On January 27, Stephen Marche wrote a piece in the Globe and Mail titled ‘When extremist activists drive the left to oblivion, what will remain?’
The argument of the article is best summed up in its last paragraph:
“Canadian institutions have a choice: to transcend political debates, or to be consumed by them. The implosion of the left isn’t even a matter of conviction. It’s a Darwinian fact of life. The institutions that ignore activists will survive; the ones that don’t, won’t.”
There’s a lot to unpack here.
When Marche speaks of institutions, he is often referring to academic institutions. He thinks they are imploding because of radical leftists. As evidence for this claim, he references the academics who put red paint on a Toronto Indigo store, identity politics on campuses, and Naomi Klein. Somewhat peculiarly, the only other example he gives of an institution suffering from leftist infiltration is the CBC.
His insistence that the left is imploding is based on the observation that many young people are turning to the right. He references Pierre Poilievre, Donald Trump, and Marine Le Pen as examples of right-wing politicians with a surprising number of young supporters — often more than their liberal rival. This leads him to declare that “‘left-wing’ will soon mean ‘old-fashioned.’”

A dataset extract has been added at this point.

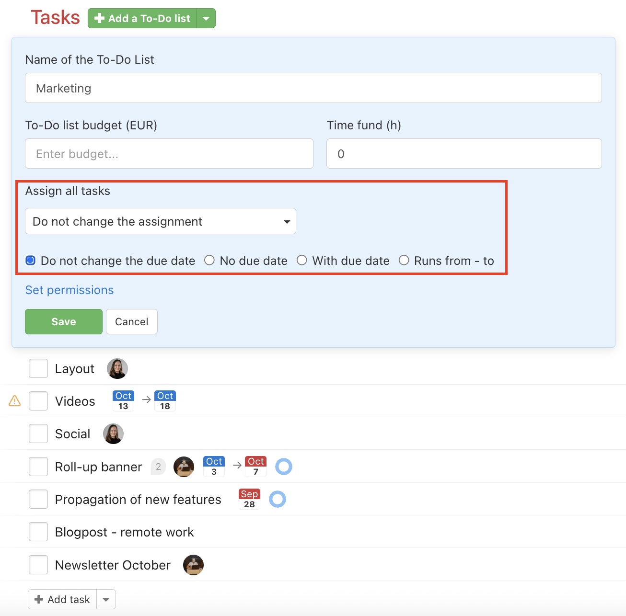Click the progress circle on Roll-up banner
Viewport: 626px width, 616px height.
coord(284,467)
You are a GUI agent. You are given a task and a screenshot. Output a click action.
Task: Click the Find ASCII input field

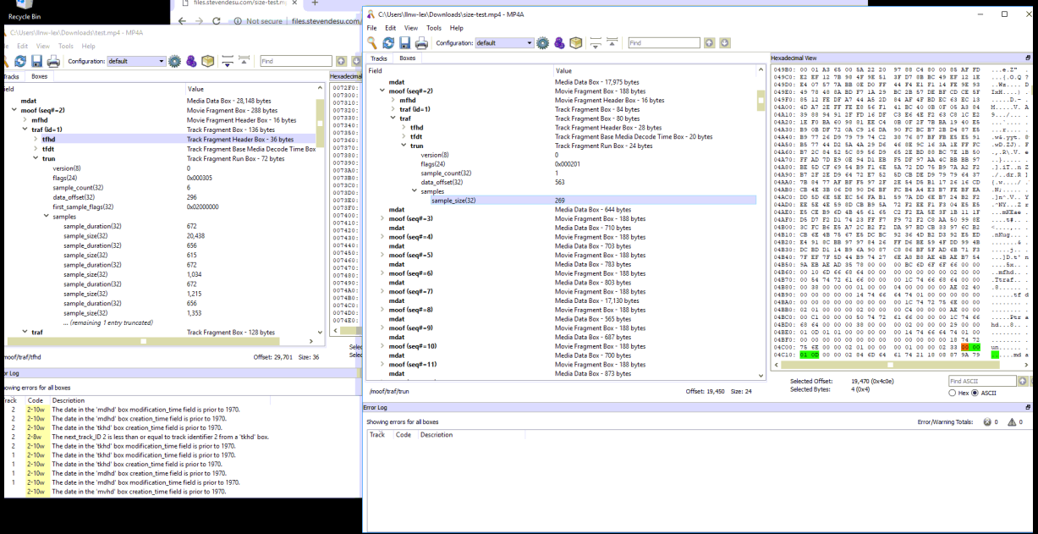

The (not so sleight) sleight-of-hand at play here is the labeling of centrist liberals as left-wing. With this false equivocation made, Marche can then blame the activist left for the declining popularity of the Justin Trudeau, Joe Biden, and Emmanuel Macrons of the world. The reason these liberals are failing is because they have not adequately distanced themselves from the leftists who still wield too much power in our institutions. As always, the way out is to “stand for values that transcend politics”. Not left, not right, but forward.
Socialism or barbarism
The irony is that it is precisely this ‘apolitical’ centrism that is pushing people to the right — and the left. Last year, a Fraser Institute report found that:
“There is less support for capitalism across most age groups in most countries [including Canada] compared to the support for socialism amongst the younger age group (18–34).”
Young people are attuned to the failures of centrist politicians to make any meaningful progress in improving their lives. The price of everything, from housing to food, keeps going up while wages stagnate and worker precarity increases. This is not the result of identity politics or Naomi Klein, it is the result of political inaction and a broken system.
During the first world war, Rosa Luxemburg noted the choice before the German people: progress into socialism or regress into barbarism. Luxemburg was executed four years later and, in the decade after her death, Germany descended into Nazism. In 2024, we are again at this crossroads. The status quo is not working. In the electoral realm, there is no genuine socialist alternative for Canadians or Americans to rally behind. A vote for Pierre Poilievre or Donald Trump is a rejection of liberalism, not socialism. Socialism isn’t on the ballot. But this rejection is also an open door to barbarism and all the hypernationalism, racism, and cruelty it entails.
Apathy or activism
Workers — young and old alike — are also faced with another related choice: apathy or activism. Apathy leads to nihilism and the further atomization of the individual. Activism is the inverse of this; an embracing of the power of the collective and the possibility of change.
Marche believes that “activists are like mosquito bites: if you don’t scratch, the itch will go away.”
This is a liberal fantasy. As material conditions continue to worsen and as the contradictions embedded in liberal capitalism become increasingly obvious, more and more activists will take to the streets to express their frustration. These activists may be on the right (see the Freedom Convoy or the 1 Million March 4 Children) or on the left (see Black Lives Matter, Free Palestine, or Climate Justice marches).
Liberalism is unable to meaningfully engage with these activists because to do so would be to admit the failures at the heart of the ideology. To address the issues that are bringing people to the streets would require taking on the capitalist class — corporations, landlords, and police. To lower the cost of food, you have to fight corporate grocery chains. To decrease the cost of housing, you have to fight landlords. To stop police brutality, you have to fight the police. These forces are so intertwined with liberalism that this would mean fighting themselves and working against their own self-interest. This is the conflict motivating Marche’s claim that it’s better for those in power to ignore activists and hope they “go away”.
We’re not going anywhere
As socialists and organizers, we have to continue agitating against ruling class interests. We draw in wider layers of the working class who are frustrated by the liberal death spiral. We have to show that the left is not the identity politics caricature that Marche and other reactionaries construct. Our project is about transforming society so that it functions in the interests of the people, not the capitalists. To make this transformation, workers have to organize together and reject racism, patriarchy, imperialism, apathy, nihilism, and all the other forces the ruling class uses to divide and pacify us.
The question is not ‘what will remain when extremist activists drive the left to oblivion?’, but rather, ‘will the left be able to take the wheel before liberals drive us all to oblivion?’